Jurei a mim mesmo que não voltaria a este assunto. Mas caramba, assisto a discussões noutros blogs, nas caixas de comentários e continua a haver imbecis (assim mesmo, imbecis!) a lançar ataques e veneno mas, pior de tudo, a continuar o discurso de "se fosse eu...". Não vou aqui tentar justificar a minha (nossa) decisão, não vou aqui inciar o debate. Nem sequer publicarei qualquer comentário ofensivo. O que tenho a dizer é isto, e só isto: de todos (e foram muitos!) os comentários ofensivos, moralistas, paternalistas, especuladores, baixos, desonestos, intransigentes, canalhas que têm parado nesta e na outra caixa de comentários, todos de "protectores-de-animais-amo-os-bichinhos-mais-que-tudo" não houve UM, UMZINHO SEQUER que se tenha prontificado a ajudar efectivamente o desgraçado do cão e a resgatá-lo das garras desta família de facínoras abandonadores de cães desprotegidos.

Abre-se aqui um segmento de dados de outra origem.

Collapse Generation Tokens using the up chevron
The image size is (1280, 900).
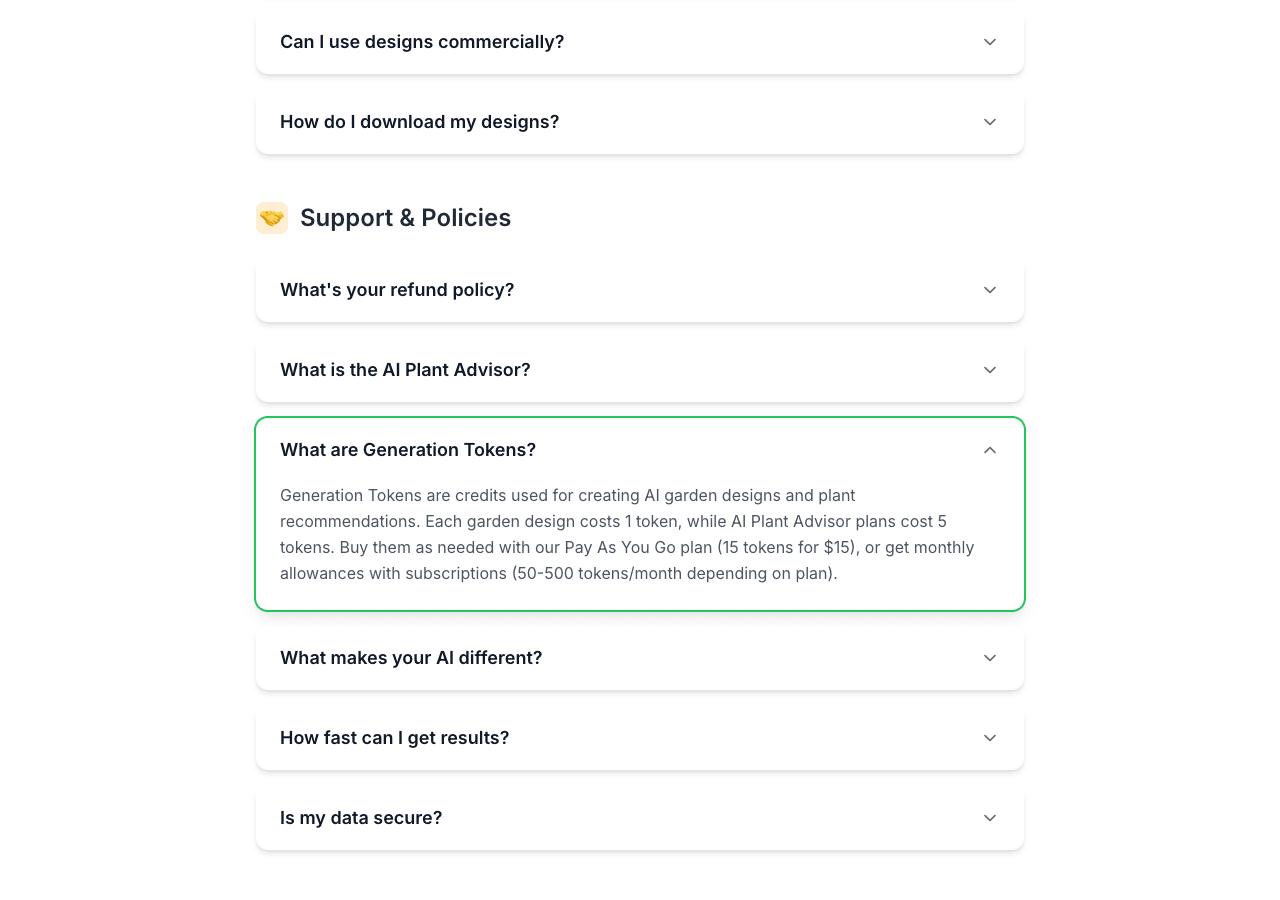pos(990,450)
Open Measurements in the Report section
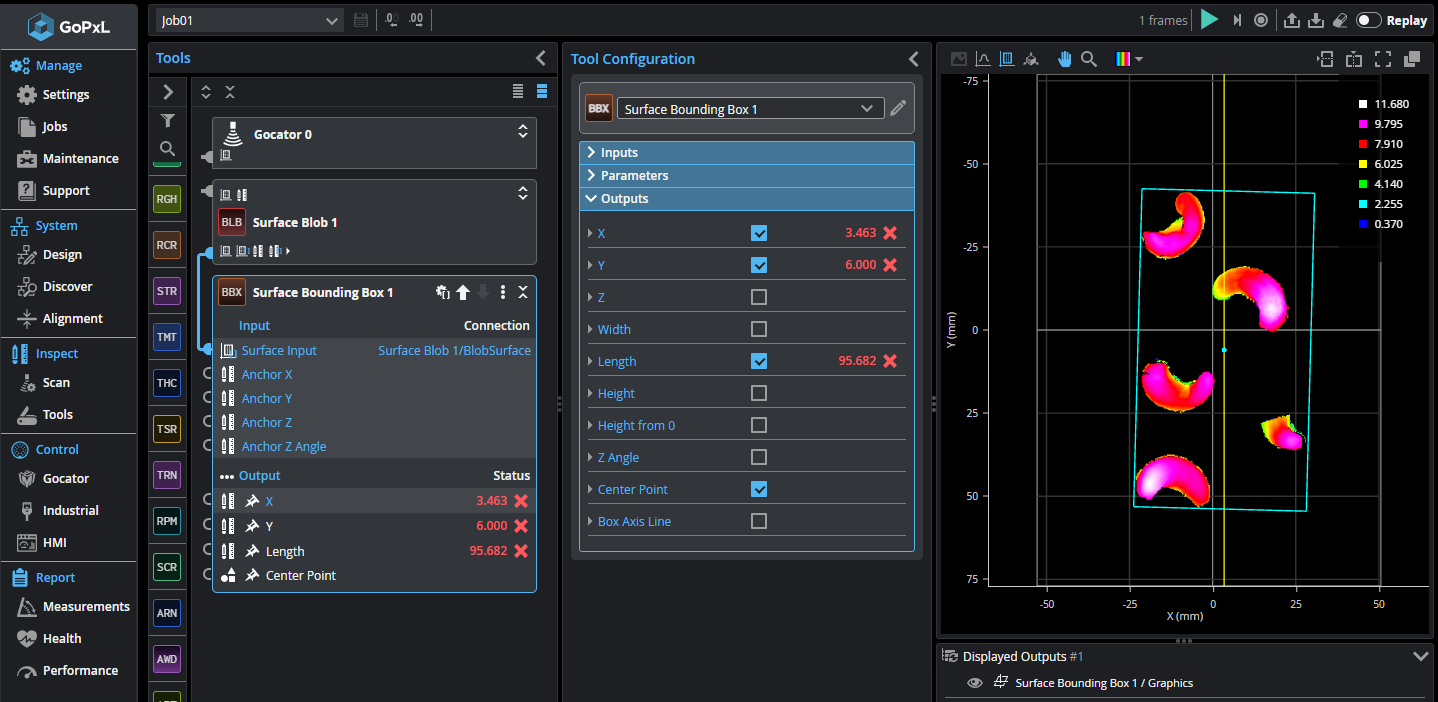Image resolution: width=1438 pixels, height=702 pixels. (86, 606)
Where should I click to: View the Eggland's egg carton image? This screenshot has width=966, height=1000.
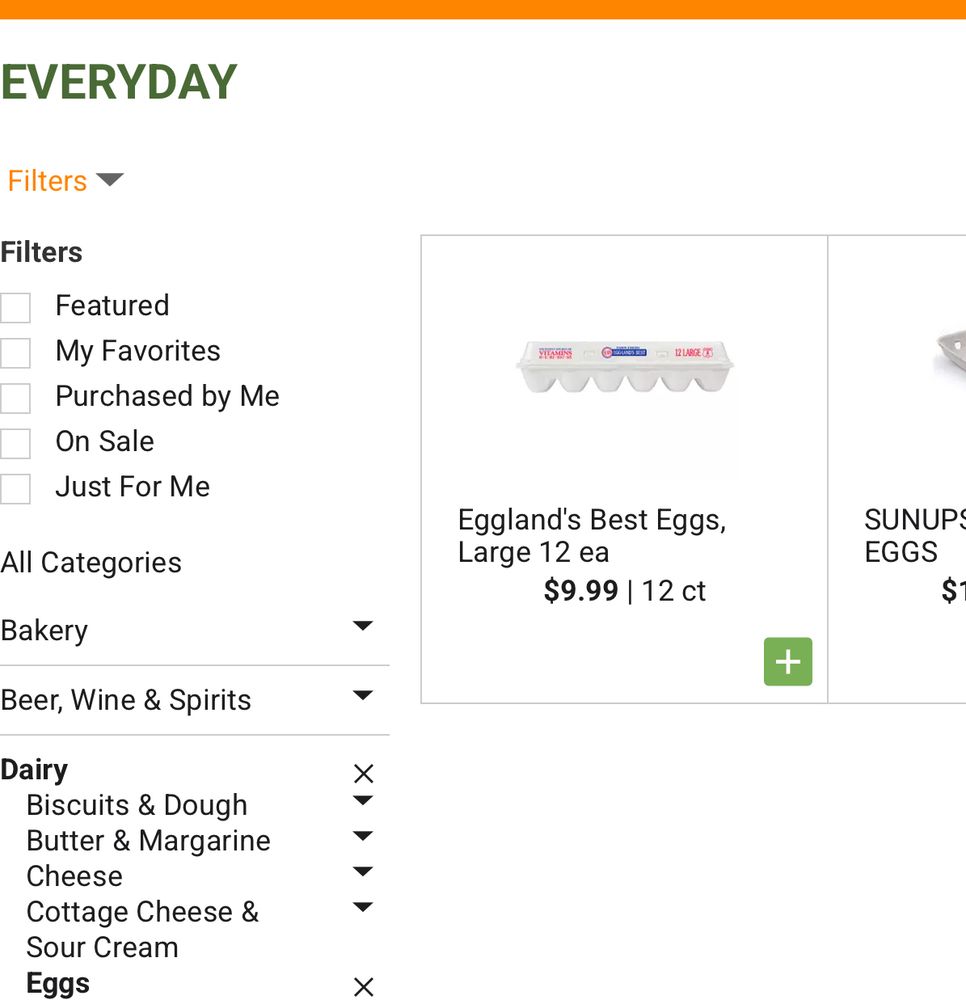coord(623,368)
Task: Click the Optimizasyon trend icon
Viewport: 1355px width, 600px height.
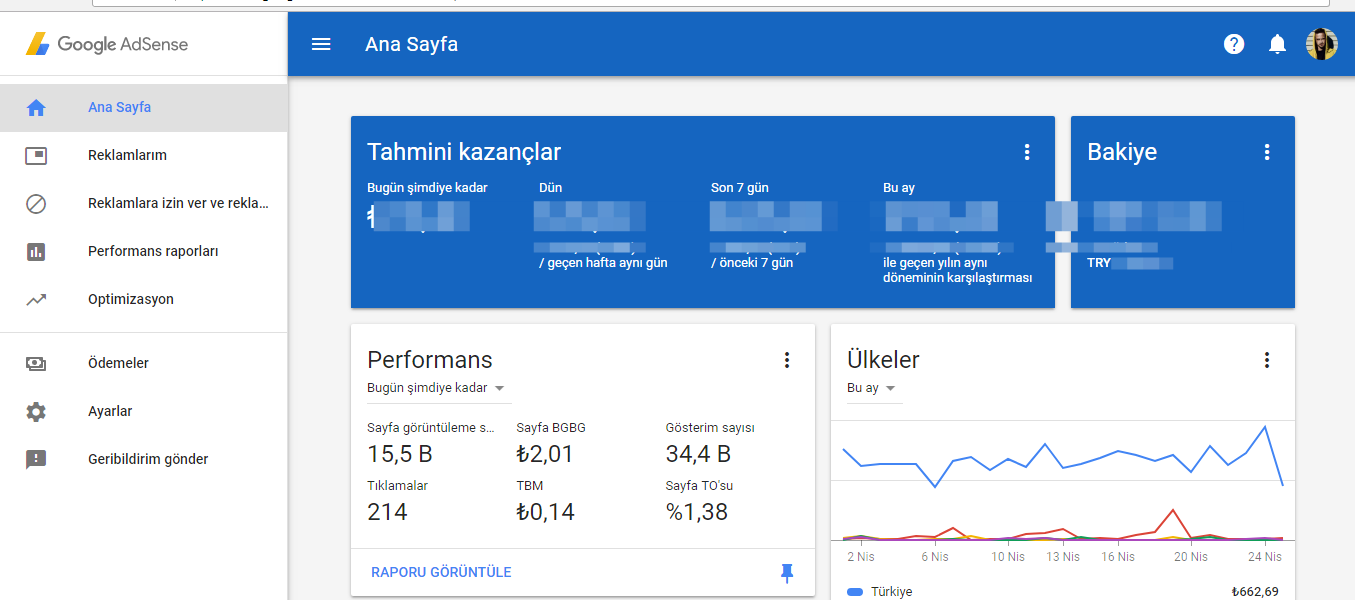Action: [x=36, y=299]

E é assim. Conheço montes de gente desta que apregoa "quanto mais conheço as pessoas mais gosto dos animais", de voluntários dos canis e gatis desse Portugal. Gente que, embora goste de animais, não tem a racionalidade suficiente para perceber quando é melhor para esse animal seguir um rumo diferente. Conheço-as porque, nos últimos anos recebi cães e gatos na minha casa, alimentei-os, cuidei deles, arranjei os estragos que fizeram no meu sótão, limpei a merda e a urina que fizeram no meu soalho. Animais abandonados, maltratados, esfomeados. E ouvi montes de histórias de pessoas malvadas que não quiseram ficar com o bichinho e que, vendo bem as coisas, não tinham a mínima hipótese de os mantes. Gente que tem 7, 8, 10 cães ou gatos em casa. Gente que, sob a capa do altruísmo, é de um egoísmo atroz porque se aproveitam dos bichinhos para despejar as suas frustrações emocionais. Gente que não sabe amar e que finge amar os gatinhos e os cãezinhos. A mesma gente que, tendo os contactos para me poder ajudar, a mesma gente que recorreu a mim para dar guarida a este e áquele cão ou gato, a gente que teve a minha ajuda incondicional, foi a mesma gente que me condenou e fechou a porta no momento em que lhes pedi ajuda. E senti o mesmo que a I. tão bem explica neste texto (obrigado a ela pelo apoio, mesmo que me cheire que ela não deve ser fã da nossa decisão mas tem a decência de não condenar!), aquele sentimento de que somos uns sacanas sem-moral. Já tive um outro cão, chama-se Kenai, um enorme Serra-da-Estrela que cresceu e se tornou agressivo para o meu filho. Que fazer? Abandonar e viver com a consciência pesada? Colocar num canil, um cão que só socializava comigo? Abater? Pois hoje o Kenai está com uma família que tem muito mais espaço que eu, muito mais disponibilidade que eu. Um novo dono que o escova todos os dias, que conversa com ele, que brinca com ele. A última vez que fui visitar essa família, o Kenai não se aproximou de mim. Preferiu deitar-se aos pés do seu novo dono, numa posição de afecto e protecção. E eu estou muito feliz por ele.
Porque, por vezes, demasiadas vezes, o Amor, o verdadeiro Amor exige sacrifícios pessoais para que aquele que amamos possa ser feliz. E quem não percebe isto não sabe Amar. Nem as pessoas e muito menos os animais.